Comments
Disastrous_Elk_6375 t1_j9z7xvx wrote
> "By subtracting the visible matter, we can calculate the presence of the dark matter which is in between," [Euclid project manager] Racca said.
This reminds me of this great nugget brought to us by the department of redundancy department:
The missile knows where it is at all times. It knows this because it knows where it isn't. By subtracting where it is from where it isn't, or where it isn't from where it is (whichever is greater), it obtains a difference, or deviation. The guidance subsystem uses deviations to generate corrective commands to drive the missile from a position where it is to a position where it isn't, and arriving at a position where it wasn't, it now is. Consequently, the position where it is, is now the position that it wasn't, and it follows that the position that it was, is now the position that it isn't. In the event that the position that it is in is not the position that it wasn't, the system has acquired a variation, the variation being the difference between where the missile is, and where it wasn't. If variation is considered to be a significant factor, it too may be corrected by the GEA. However, the missile must also know where it was.
TheCatLamp t1_j9z7ceu wrote
Euclid sounds so cool, it's a nice name for it.
Hope it does not actually find some non-euclidean geometric spaces in space, tho. That would be frightening.
jamjamason t1_ja0d04m wrote
Umm, you are living in a non-Euclidian space.
augugusto t1_j9z1we1 wrote
How large are Lagrange points? I think this one is going to L2. Isn't Webb also there?
valcatosi t1_j9z2ta7 wrote
The Lagrange points themselves are (theoretically) literally points. Zero spatial extent. The reason they're useful is that you can enter what's colloquially known as a "halo orbit" around them.
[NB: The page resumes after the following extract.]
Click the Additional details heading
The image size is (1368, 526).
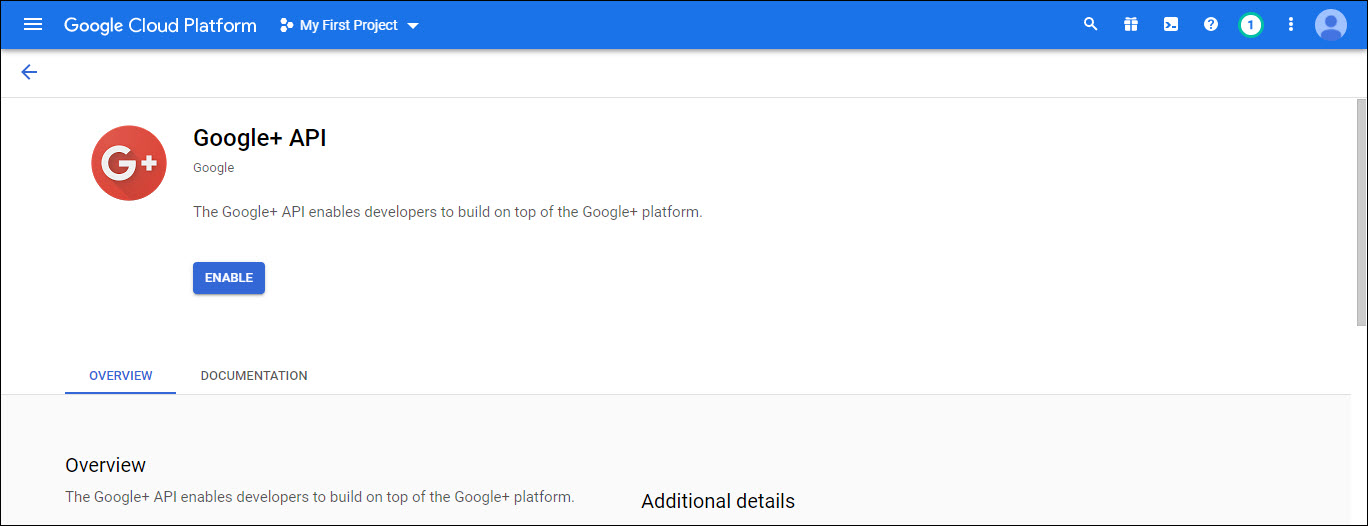click(x=718, y=501)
Those orbits can be enormous - there's plenty of room for all the telescopes we could ever send.
t3hjs t1_j9z83n5 wrote
So If I understand you right, the satellites dont sit stationary on the exact point.
Instead they orbit around the point, and thats possible because there is a circle (ellipse?) you can draw around the Earth-Sun L2 point that is equipotential, due to the radially symmetric pull of the Earth-Sun (if radius is defined as a perpendicular to an axis straight through the Earth and Sun)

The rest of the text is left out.